=== Brief ===
When you reach the line that contains "Toggle Strikethrough formatting icon", please begin copying, and carry on exactly to the last line of the material, leaving out every picture.
------------------------------
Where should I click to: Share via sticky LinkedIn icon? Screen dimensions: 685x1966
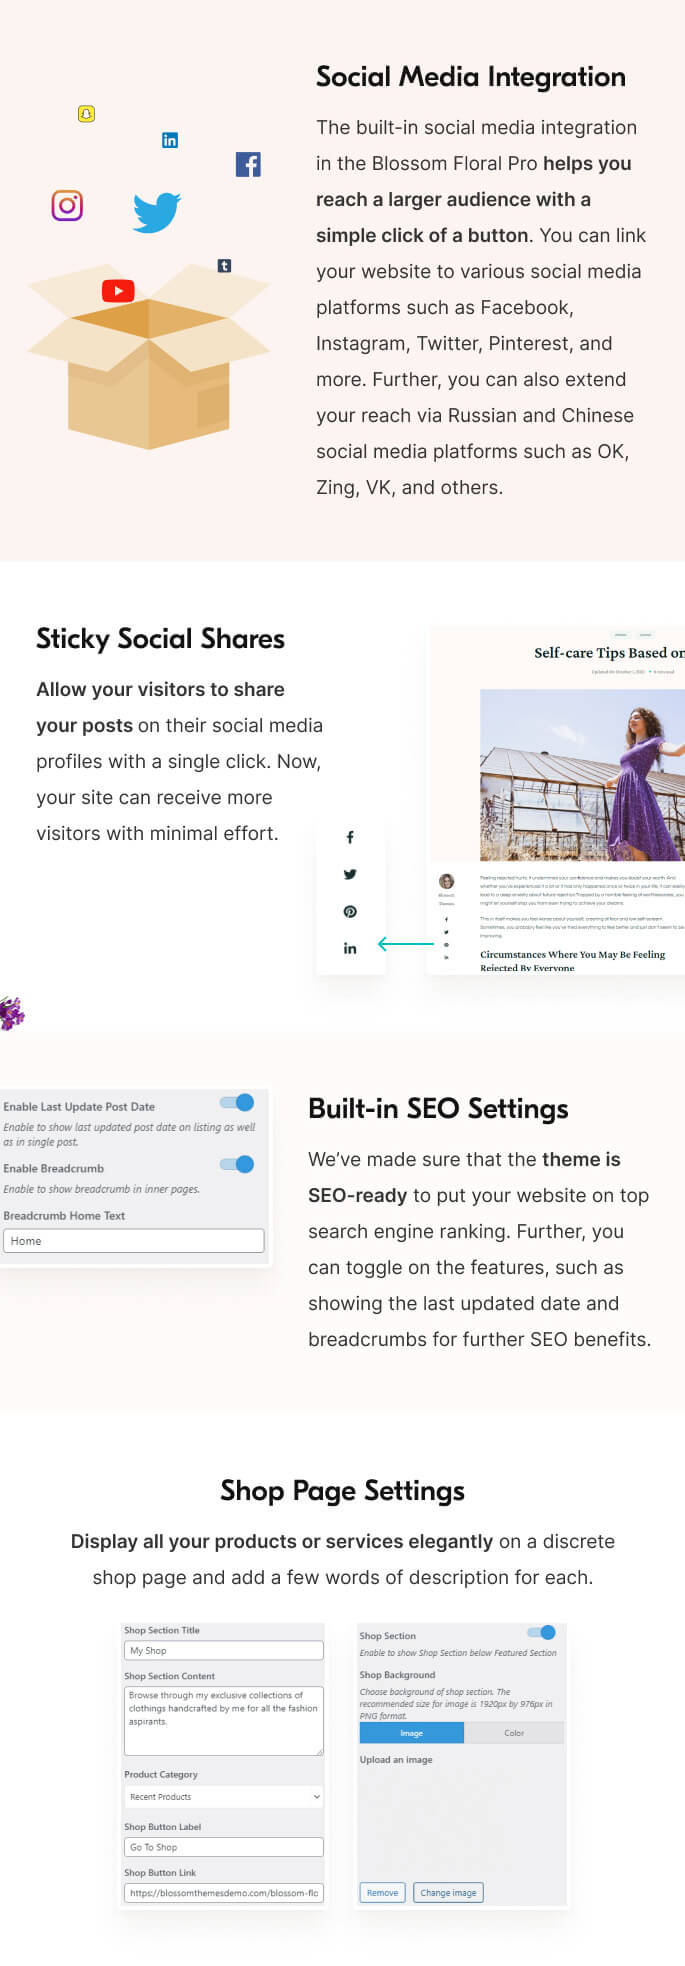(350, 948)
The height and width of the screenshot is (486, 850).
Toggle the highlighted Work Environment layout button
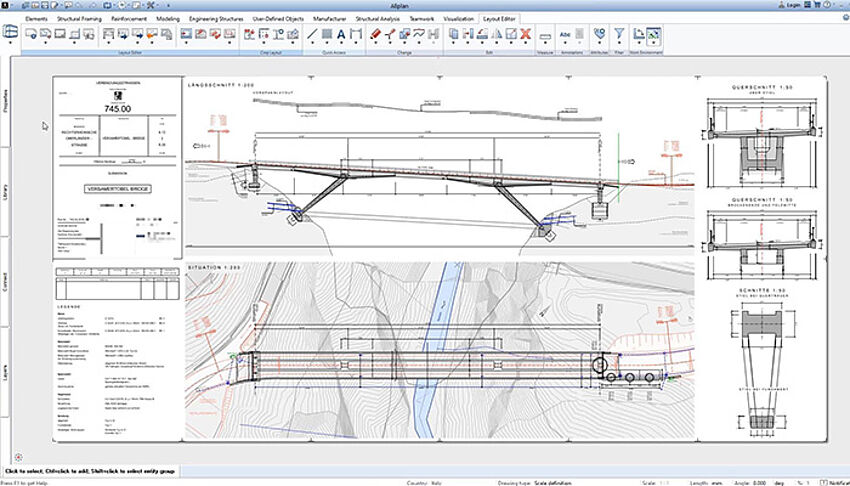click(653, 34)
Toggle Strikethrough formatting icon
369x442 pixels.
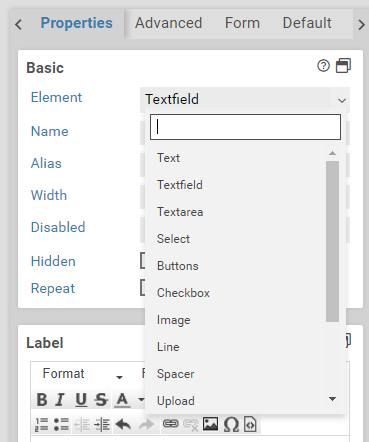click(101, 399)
------------------------------
=== Result of the task ===
Toggle Strikethrough formatting icon
369x442 pixels.
click(101, 399)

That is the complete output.